Habitat Classification from Ground-Level Imagery Using Deep Neural Networks
Pith reviewed 2026-05-19 06:26 UTC · model grok-4.3
The pith
Vision transformers classify 18 UK habitats from ground photos as accurately as experienced experts.
A machine-rendered reading of the paper's core claim, the machinery that carries it, and where it could break.
Core claim
Vision transformers consistently outperform convolutional neural network baselines on classification of 18 habitat types from UK Countryside Survey ground-level imagery, reaching 91% top-3 accuracy and 0.66 Matthews correlation coefficient. Supervised contrastive learning further improves discrimination among similar habitats by producing a more separable embedding space.
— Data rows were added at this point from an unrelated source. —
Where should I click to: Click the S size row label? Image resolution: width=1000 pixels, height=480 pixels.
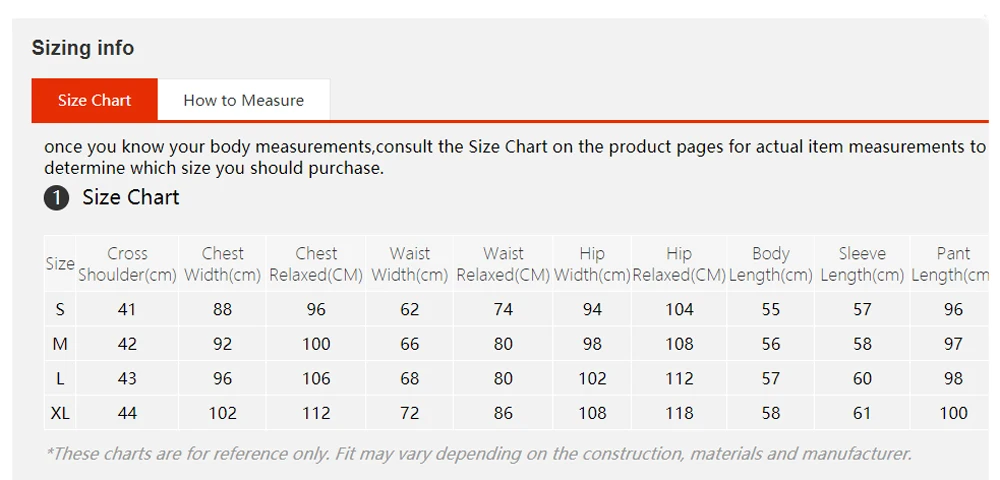(x=60, y=309)
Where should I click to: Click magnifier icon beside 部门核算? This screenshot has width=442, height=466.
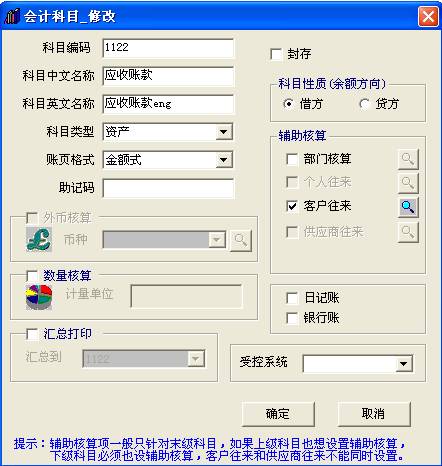408,159
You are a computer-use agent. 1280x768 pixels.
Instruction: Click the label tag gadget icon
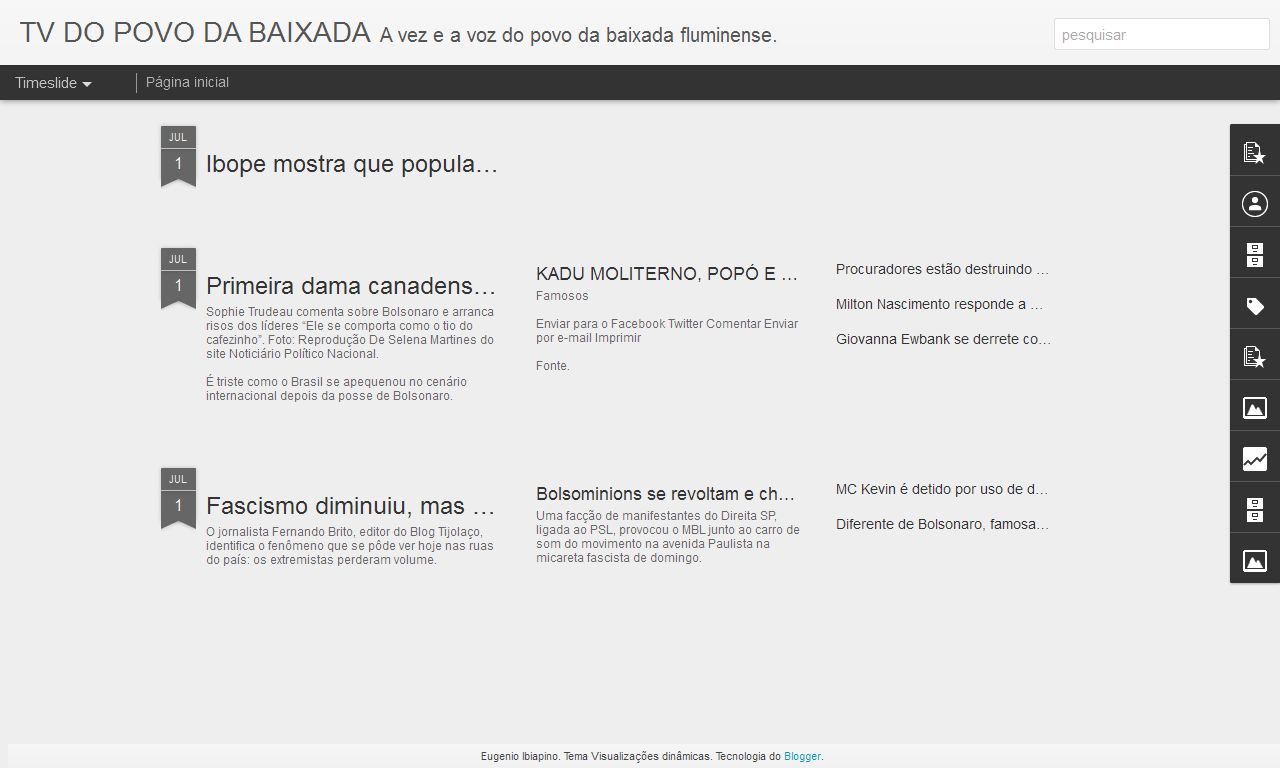[x=1254, y=306]
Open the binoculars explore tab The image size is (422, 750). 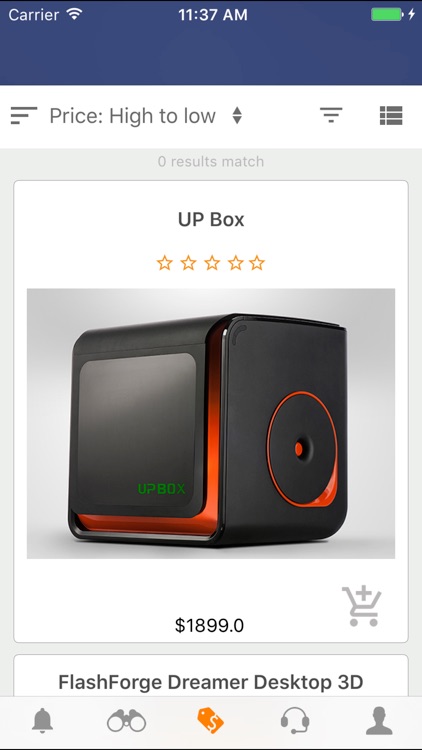click(x=126, y=721)
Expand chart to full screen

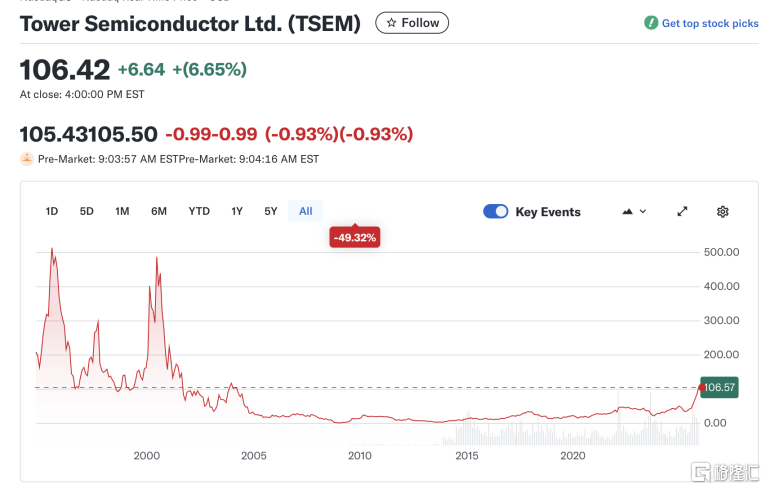(x=682, y=211)
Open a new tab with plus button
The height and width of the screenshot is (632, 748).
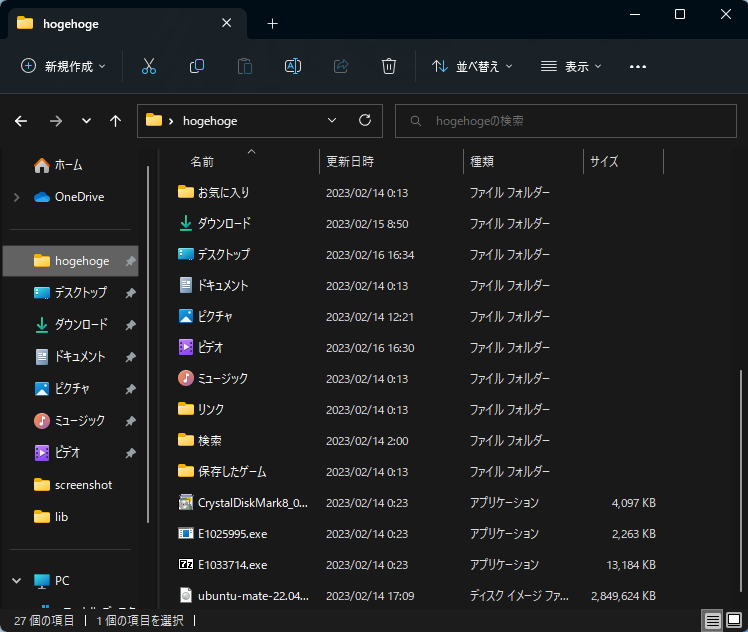point(272,23)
The strongest model achieves accuracy on par with experienced ecological experts when classifying the same images.
What carries the argument
Vision transformers combined with supervised contrastive learning, which builds a discriminative embedding space to separate visually similar habitats such as Improved Grassland and Neutral Grassland.
If this is right
- Expert field surveys could be supplemented or partially replaced by automated image analysis for routine habitat monitoring.
- National-scale biodiversity assessments could become more frequent and less expensive by processing large numbers of ground photos.
- Misclassification rates between similar habitats drop when contrastive learning is used instead of standard supervised training.
- Models that reach expert-level performance on ground imagery enable integration of AI outputs directly into conservation planning workflows.
Where Pith is reading between the lines
- The same pipeline could be tested on ground-level images from other countries to check whether the learned distinctions transfer across different ecosystems.
- Pairing the model's interpretable attention maps with expert review might reveal which visual cues humans and networks both rely on for habitat decisions.
- Mobile apps that run the model locally could let land managers or volunteers collect and classify habitat data in the field without waiting for specialist input.
Load-bearing premise
The labeled UK Countryside Survey ground-level images represent the full range of real-world variation in the 18 habitat classes so that patterns learned by the model apply to new photos.
What would settle it
Applying the best trained model to a fresh collection of ground-level habitat photographs labeled independently by multiple experts and measuring whether its accuracy stays within the range of expert-to-expert agreement.
Figures
read the original abstract
Habitat assessment at local scales -- critical for enhancing biodiversity and guiding conservation priorities -- often relies on expert field surveys that can be costly, motivating the exploration of AI-driven tools to automate and refine this process. While most AI-driven habitat mapping depends on remote sensing, it is often constrained by sensor availability, weather, and coarse resolution. In contrast, ground-level imagery captures essential structural and compositional cues invisible from above and remains underexplored for robust, fine-grained habitat classification. This study addresses this gap by applying state-of-the-art deep neural network architectures to ground-level habitat imagery. Leveraging data from the UK Countryside Survey covering 18 broad habitat types, we evaluate two families of models - convolutional neural networks (CNNs) and vision transformers (ViTs) - under both supervised and supervised contrastive learning paradigms. Our results demonstrate that ViTs consistently outperform state-of-the-art CNN baselines on key classification metrics (Top-3 accuracy = 91%, MCC = 0.66) and offer more interpretable scene understanding tailored to ground-level images. Moreover, supervised contrastive learning significantly reduces misclassification rates among visually similar habitats (e.g., Improved vs. Neutral Grassland), driven by a more discriminative embedding space. Finally, our best model performs on par with experienced ecological experts in habitat classification from images, underscoring the promise of expert-level automated assessment. By integrating advanced AI with ecological expertise, this research establishes a scalable, cost-effective framework for ground-level habitat monitoring to accelerate biodiversity conservation and inform land-use decisions at a national scale.
Editorial analysis
A structured set of objections, weighed in public.
Referee Report
Summary. The manuscript evaluates CNN and Vision Transformer architectures, including supervised contrastive learning, for classifying 18 broad habitat types from ground-level images in the UK Countryside Survey dataset. It reports concrete metrics for the best ViT+contrastive model (Top-3 accuracy 91%, MCC 0.66), notes improved discrimination among visually similar classes, and claims that this performance is on par with experienced ecological experts, positioning the approach as a scalable tool for automated habitat monitoring.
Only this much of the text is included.